* Exercise aim *
A word-for-word copy of the records below is required.

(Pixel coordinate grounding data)
######

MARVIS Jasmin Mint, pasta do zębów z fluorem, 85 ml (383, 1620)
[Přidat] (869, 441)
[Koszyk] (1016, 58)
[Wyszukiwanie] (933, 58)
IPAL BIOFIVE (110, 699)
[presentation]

######

* Solution for this problem *
MARVIS Jasmin Mint, pasta do zębów z fluorem, 85 ml (383, 1620)
[Přidat] (869, 441)
[Koszyk] (1016, 58)
[Wyszukiwanie] (933, 58)
IPAL BIOFIVE (110, 699)
[presentation]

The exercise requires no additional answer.